§ **Records for this exercise**

★ ★ ★ ★ ★ ★ ★

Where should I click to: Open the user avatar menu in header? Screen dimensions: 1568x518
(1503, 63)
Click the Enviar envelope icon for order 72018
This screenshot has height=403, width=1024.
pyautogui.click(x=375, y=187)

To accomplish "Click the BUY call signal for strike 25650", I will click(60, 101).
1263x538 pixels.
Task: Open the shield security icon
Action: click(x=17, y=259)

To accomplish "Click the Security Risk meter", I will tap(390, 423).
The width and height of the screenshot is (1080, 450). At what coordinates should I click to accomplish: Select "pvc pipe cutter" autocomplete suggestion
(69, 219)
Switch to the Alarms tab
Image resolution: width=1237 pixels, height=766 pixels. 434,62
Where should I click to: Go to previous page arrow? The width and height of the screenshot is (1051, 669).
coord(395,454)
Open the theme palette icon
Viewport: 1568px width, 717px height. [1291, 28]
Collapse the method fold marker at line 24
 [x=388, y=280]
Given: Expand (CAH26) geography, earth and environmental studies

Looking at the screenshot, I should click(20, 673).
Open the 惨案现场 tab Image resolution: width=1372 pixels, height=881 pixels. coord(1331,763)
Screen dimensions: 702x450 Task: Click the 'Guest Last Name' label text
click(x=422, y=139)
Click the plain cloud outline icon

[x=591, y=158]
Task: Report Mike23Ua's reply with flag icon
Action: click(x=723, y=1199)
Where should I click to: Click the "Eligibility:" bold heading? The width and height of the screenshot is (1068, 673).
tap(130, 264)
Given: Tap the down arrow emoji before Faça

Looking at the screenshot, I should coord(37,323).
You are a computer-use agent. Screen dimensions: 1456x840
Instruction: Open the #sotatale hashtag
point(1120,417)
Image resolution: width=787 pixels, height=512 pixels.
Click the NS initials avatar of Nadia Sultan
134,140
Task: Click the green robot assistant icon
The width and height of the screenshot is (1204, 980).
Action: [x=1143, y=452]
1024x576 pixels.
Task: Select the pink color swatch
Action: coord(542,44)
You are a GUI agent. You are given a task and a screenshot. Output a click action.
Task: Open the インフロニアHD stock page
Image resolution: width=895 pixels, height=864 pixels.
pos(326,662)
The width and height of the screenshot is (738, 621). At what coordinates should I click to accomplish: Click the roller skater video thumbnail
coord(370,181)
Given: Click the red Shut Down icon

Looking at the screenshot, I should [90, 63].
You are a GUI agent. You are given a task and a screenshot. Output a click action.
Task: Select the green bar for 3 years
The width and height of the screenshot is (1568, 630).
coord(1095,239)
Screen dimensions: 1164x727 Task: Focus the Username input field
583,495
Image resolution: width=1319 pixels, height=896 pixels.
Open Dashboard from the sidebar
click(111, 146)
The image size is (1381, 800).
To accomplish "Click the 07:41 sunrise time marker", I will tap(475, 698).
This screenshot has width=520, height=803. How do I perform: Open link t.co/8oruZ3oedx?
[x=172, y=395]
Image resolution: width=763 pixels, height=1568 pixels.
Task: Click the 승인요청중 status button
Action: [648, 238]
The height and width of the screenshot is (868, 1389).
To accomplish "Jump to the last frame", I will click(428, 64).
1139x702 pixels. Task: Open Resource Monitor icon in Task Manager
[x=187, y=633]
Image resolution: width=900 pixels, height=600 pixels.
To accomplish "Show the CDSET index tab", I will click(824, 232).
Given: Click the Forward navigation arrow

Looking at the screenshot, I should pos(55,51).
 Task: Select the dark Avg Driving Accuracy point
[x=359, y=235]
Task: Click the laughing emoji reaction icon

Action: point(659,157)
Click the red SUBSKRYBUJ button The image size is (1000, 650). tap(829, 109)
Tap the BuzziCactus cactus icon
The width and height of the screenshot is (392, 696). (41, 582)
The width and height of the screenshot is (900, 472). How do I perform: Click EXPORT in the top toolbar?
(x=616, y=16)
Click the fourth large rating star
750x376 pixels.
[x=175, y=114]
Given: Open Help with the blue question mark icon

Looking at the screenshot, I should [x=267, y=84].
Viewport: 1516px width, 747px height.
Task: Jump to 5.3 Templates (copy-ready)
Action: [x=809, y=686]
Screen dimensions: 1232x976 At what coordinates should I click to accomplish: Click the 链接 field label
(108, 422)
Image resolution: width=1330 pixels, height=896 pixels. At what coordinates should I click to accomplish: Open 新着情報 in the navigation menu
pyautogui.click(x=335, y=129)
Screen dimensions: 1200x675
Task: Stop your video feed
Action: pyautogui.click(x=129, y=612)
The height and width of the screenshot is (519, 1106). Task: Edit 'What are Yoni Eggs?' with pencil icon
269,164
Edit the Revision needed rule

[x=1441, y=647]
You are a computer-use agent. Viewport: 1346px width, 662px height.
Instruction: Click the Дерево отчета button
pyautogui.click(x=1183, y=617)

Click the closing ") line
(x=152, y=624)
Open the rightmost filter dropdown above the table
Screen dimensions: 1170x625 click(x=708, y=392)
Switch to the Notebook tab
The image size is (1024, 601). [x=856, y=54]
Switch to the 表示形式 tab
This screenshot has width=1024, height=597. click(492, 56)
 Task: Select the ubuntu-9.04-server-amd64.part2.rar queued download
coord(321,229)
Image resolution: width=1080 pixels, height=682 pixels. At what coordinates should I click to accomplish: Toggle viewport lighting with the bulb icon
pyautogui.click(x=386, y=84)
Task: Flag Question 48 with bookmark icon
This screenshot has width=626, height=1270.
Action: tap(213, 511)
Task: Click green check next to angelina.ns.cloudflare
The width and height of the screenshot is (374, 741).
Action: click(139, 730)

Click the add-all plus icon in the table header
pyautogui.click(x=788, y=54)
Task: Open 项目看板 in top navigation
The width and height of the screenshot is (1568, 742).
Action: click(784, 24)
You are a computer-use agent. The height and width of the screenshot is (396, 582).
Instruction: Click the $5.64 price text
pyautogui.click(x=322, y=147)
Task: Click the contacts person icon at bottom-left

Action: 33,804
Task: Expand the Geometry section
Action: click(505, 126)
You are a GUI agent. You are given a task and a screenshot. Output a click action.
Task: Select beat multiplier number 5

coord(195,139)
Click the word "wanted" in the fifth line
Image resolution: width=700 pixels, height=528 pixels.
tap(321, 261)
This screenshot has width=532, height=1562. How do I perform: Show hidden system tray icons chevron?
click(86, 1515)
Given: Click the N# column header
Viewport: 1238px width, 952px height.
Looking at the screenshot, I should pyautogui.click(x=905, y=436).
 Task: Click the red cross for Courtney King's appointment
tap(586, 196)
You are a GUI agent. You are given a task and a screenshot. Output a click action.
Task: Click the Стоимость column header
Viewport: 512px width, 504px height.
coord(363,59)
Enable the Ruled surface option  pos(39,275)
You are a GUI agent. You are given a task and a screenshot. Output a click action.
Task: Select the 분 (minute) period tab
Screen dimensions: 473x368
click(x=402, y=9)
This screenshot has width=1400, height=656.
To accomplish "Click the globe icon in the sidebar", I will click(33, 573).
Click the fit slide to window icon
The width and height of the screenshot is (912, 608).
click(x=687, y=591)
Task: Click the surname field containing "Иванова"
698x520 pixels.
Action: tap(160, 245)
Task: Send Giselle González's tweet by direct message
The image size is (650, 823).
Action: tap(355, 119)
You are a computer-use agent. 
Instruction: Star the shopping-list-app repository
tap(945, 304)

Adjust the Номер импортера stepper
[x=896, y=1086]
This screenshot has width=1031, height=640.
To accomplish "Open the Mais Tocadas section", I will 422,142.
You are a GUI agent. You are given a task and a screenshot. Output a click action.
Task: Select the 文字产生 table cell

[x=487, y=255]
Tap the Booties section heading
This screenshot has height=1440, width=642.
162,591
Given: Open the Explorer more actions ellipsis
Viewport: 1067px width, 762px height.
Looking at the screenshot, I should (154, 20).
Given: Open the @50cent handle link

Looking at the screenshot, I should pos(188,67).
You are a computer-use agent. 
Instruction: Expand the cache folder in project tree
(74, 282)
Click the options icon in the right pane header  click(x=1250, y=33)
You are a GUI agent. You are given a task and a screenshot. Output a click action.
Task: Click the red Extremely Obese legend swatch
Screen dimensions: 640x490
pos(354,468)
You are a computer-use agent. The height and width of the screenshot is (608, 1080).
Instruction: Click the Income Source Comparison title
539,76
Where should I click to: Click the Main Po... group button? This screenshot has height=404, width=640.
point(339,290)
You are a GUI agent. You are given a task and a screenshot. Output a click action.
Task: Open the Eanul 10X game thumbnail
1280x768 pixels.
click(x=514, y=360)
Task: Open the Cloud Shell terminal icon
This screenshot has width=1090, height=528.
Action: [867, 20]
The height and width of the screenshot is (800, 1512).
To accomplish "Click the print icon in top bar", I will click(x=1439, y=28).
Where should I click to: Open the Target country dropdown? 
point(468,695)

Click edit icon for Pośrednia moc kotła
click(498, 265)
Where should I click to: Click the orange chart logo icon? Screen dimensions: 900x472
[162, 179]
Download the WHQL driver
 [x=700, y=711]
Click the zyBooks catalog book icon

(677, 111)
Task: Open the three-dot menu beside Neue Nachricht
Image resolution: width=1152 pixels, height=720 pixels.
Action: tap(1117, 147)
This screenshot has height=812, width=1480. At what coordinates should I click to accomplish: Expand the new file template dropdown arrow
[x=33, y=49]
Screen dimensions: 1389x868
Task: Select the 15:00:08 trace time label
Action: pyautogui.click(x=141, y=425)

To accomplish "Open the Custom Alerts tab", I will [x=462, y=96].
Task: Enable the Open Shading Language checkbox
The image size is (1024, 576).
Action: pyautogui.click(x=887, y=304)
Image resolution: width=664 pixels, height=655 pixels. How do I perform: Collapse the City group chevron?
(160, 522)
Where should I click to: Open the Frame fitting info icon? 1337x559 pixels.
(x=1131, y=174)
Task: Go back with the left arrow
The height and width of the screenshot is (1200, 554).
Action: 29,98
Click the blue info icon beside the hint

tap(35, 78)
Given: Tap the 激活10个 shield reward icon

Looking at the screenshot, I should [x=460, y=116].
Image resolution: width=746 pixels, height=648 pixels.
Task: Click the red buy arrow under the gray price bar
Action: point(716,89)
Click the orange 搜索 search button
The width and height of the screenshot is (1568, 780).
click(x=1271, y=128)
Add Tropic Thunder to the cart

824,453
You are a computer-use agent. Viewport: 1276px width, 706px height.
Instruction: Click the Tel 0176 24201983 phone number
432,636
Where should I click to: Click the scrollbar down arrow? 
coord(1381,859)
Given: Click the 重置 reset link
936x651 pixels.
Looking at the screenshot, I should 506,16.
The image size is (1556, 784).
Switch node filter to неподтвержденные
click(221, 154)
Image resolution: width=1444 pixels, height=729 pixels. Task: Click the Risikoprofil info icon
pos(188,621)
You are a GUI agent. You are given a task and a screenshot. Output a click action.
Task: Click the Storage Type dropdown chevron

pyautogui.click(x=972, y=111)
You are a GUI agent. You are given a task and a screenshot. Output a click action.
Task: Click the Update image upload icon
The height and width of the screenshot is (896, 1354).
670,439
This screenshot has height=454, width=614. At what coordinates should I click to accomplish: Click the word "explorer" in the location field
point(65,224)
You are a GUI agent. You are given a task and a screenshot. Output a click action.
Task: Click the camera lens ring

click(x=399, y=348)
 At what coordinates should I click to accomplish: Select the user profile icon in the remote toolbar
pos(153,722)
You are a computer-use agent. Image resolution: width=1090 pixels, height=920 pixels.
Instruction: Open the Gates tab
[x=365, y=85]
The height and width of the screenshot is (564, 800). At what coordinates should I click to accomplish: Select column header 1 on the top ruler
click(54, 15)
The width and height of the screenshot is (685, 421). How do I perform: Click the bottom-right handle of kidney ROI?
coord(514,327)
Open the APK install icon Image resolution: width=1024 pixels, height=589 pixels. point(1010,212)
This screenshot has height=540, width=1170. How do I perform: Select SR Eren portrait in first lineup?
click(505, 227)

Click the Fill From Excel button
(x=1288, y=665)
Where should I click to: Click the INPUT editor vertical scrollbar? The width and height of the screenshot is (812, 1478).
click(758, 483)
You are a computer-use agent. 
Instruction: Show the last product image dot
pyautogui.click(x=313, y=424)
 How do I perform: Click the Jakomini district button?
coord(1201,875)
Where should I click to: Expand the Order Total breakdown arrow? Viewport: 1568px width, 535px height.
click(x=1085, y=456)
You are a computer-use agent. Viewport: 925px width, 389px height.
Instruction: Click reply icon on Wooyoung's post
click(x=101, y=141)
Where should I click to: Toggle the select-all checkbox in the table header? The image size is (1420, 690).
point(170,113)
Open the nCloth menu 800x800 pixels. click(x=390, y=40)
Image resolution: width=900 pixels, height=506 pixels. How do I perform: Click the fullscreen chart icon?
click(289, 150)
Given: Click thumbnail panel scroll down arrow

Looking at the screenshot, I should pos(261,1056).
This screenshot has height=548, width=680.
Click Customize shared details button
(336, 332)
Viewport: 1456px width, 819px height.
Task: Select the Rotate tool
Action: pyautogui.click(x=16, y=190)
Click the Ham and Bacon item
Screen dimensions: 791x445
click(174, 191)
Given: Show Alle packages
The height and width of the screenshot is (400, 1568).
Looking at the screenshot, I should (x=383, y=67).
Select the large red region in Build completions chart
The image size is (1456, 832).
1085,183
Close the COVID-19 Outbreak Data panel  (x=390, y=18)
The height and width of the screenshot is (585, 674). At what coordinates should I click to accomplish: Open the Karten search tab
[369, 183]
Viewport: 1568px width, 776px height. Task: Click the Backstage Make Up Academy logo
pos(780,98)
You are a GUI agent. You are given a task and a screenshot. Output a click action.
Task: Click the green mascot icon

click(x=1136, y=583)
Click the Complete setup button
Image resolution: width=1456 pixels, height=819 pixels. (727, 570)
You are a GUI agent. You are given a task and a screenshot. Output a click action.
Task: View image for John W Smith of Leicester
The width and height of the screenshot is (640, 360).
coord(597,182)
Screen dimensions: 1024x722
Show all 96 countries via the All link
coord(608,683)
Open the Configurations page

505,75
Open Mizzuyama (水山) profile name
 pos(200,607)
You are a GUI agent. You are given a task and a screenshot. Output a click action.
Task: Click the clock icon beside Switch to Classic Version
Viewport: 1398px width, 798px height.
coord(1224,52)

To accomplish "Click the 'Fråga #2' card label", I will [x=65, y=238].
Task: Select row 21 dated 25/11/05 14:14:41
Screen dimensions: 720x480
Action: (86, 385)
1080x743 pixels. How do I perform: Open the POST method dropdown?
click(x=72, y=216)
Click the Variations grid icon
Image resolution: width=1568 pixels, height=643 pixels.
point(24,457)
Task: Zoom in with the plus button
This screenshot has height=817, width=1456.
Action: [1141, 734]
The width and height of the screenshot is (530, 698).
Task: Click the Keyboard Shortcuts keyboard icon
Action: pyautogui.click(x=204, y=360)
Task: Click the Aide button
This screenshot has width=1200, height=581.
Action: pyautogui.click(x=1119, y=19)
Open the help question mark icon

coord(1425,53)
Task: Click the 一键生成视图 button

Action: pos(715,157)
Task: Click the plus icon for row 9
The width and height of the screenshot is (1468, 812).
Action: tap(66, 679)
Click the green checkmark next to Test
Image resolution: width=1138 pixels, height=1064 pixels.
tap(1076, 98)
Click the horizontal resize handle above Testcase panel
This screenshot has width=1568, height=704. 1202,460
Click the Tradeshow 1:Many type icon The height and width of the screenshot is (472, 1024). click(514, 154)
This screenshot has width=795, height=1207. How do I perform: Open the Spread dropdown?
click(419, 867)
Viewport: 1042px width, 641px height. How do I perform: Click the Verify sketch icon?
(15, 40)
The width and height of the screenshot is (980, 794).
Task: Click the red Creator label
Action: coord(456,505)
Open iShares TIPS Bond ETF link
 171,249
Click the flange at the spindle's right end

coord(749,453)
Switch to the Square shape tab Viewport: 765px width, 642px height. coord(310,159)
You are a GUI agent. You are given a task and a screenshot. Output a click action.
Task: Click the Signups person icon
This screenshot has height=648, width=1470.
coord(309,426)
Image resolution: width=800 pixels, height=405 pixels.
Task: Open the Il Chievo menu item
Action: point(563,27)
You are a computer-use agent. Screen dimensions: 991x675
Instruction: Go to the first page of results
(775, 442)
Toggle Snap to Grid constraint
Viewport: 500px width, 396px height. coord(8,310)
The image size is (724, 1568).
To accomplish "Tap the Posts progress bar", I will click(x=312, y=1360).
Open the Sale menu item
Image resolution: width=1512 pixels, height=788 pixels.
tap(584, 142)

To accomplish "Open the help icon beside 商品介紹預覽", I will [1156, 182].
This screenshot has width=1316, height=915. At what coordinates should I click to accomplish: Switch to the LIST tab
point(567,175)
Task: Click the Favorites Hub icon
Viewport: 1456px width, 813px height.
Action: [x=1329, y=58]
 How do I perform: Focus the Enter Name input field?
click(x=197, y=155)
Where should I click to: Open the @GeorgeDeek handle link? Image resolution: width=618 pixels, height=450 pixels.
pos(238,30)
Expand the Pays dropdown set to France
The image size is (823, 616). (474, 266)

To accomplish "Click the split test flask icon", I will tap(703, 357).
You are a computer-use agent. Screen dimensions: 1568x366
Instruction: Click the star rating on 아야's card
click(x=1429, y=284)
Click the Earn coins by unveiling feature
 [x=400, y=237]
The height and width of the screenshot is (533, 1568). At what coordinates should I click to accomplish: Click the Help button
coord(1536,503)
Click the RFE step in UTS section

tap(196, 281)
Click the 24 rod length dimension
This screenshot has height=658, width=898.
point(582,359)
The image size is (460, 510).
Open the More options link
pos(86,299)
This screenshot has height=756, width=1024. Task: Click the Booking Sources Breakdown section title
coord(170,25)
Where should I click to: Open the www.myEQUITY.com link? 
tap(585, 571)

★ ★ ★ ★ ★ ★ ★

Write out the listing above again word for word, everything from the line containing "This screenshot has height=454, width=614." down to the line containing "click(505, 227)", and nothing else.

§ **Output for this task**
This screenshot has height=454, width=614. At what coordinates should I click to accomplish: Click the word "explorer" in the location field
point(65,224)
You are a GUI agent. You are given a task and a screenshot. Output a click action.
Task: Click the camera lens ring

click(x=399, y=348)
 At what coordinates should I click to accomplish: Select the user profile icon in the remote toolbar
pos(153,722)
You are a computer-use agent. Image resolution: width=1090 pixels, height=920 pixels.
Instruction: Open the Gates tab
[x=365, y=85]
The height and width of the screenshot is (564, 800). At what coordinates should I click to accomplish: Select column header 1 on the top ruler
click(54, 15)
The width and height of the screenshot is (685, 421). How do I perform: Click the bottom-right handle of kidney ROI?
coord(514,327)
Open the APK install icon Image resolution: width=1024 pixels, height=589 pixels. point(1010,212)
This screenshot has height=540, width=1170. How do I perform: Select SR Eren portrait in first lineup?
click(505, 227)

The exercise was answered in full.